If we assume the presence of Anglo-Saxons on the territory of the Ukraine at the Scythian time, then they must be identified by a tribe known to us from later historical sources. The explanation of some of the names of Alan leaders by means of Old English suggests that such tribe could be the tribe of Alans (Αλανοι). This iis discussed in more detail in the section "Alans".

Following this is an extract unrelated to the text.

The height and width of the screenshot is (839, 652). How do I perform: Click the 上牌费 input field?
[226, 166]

The Alazonians may be considered as the ancestors of the modern-day Kurds. The analysis of the place names in the Western Ukraine has shown that the cluster of names, decrypted by means of the Kurdish language, lies precisely in those places where Larissa Krushelnytska researched one of the variant of the Chornolis culture (Krushelnitska L.І., 1998) and where Herodotus placed the Alazonians above the the Callipidai, ie where the Tiras (Dniester) and Hypanis (Southern Bug) approach one another (Herodotus, IV, 52). Interpretation of the ethnonym "Alazonians" (Αλαζονεσ) is difficult. It can be translated as "born in a shirt" (OE hāla "the afterbirth, placenta", sunu "a son"), another option could also be "colored (red?) people" at Chuv ula (in other Turkic languages ​​ala) "colorful" and çyn "a man."

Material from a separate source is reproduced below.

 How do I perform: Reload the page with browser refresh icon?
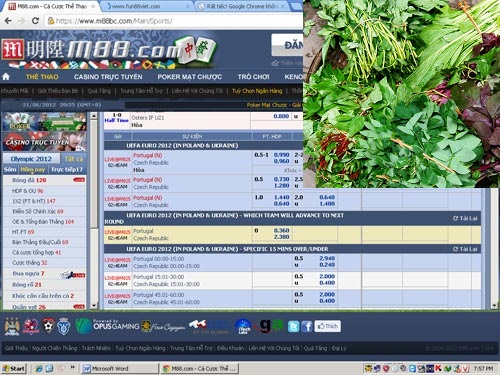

In other cases, we can talk about the Baltic, Finno-Ugric and Turkic tribes, but assumptions can be very different. For example, the name Irycai, (Ἰύρκαι) may hide Ugric ancestors of modern Hungarians, Khanty and Mansi peoples, as well as Turks or even a tribe disappeared over time.

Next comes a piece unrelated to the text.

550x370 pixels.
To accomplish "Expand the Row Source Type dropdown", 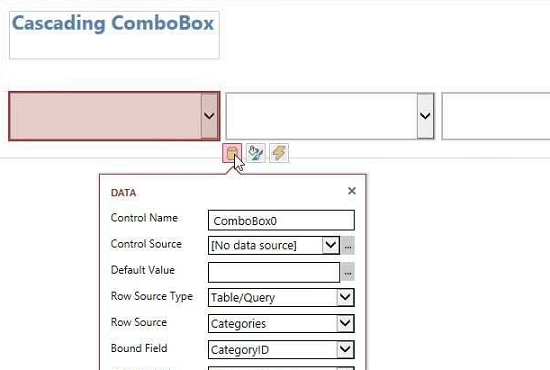I will click(345, 297).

If we talk about the one-eyed Arimaspians, we can assume that this is not pure fantasy of the informants of Herodotus as this name may hid Turkic word jarym "half" which together with some, yet undiscovered word means simply "a half-seeing" or even better "half-open eyes". In the latter case, this people could be of Mongoloid appearance. Obviously, these people have lived beyond the Volga. With the help of the Turkic languages, you can decipher the name of Issedonians as "people in warm clothes” (Turkic issi/yssy " warm" and don "clothes ").

Herodotus wrote that the Callipidai were Hellenic Scythians. We have no sure prerequisites to identify them with any historical ethnic group. Maybe they spoke special dialect of Greek, badly understood by true Hellenes. In this case, the Callipidai may be the descendants of those Proto-Greeks which remained in the Ukraine after the bulk of them went to the Peloponnese. Summing up our discussion of the ethnic composition of Eastern Europe since the end of the 2nd and during the first half of the 1st millennium BC, we submit a map of migration of the population in this period of time (see map below).

Map10. The directions of the migrations of ethnic groups in Eastern Europe in the end of the 2nd – the beginning of the 1st mill. BC.
Moving to the east and south-east, the Bulgars during the 1st mill BC gradually settled the steppe part of the left bank and there entered in a long and close contact with the Magyars, as evidenced by the numerous lexical correspondences of the Chuvash and Hungarian languages. Being here in a few centuries, the Bulgars have created a culture of a high level which is known as the Scythian. In the steppes of Ukraine and Northern Caucasus, they have established and maintained contact with the cultural centers of agricultural Asia Minor and the Balkans. Sharing with them the experience and technology, they created a culture on a local basis. Herodotus identified as the parts of the whole Scythian community four distinct groups - the Scythians-farmers, the Scythians-plowmen, the Nomadic Scythians, and the Royal Scythians. In historic times we know already two ethnic communities, which we relate to the Ancient Bulgars – the actually Bulgars and Khazars. The Khazars had semi-nomadic and semi-agricultural economy but the Bulgars were nomads6. It is difficult to judge how agricultural tribes under the influence of natural conditions may shift from farming to nomadic economy, so the identification of four Scythian tribes of Herodotus with later Bulgarish tribes is difficult.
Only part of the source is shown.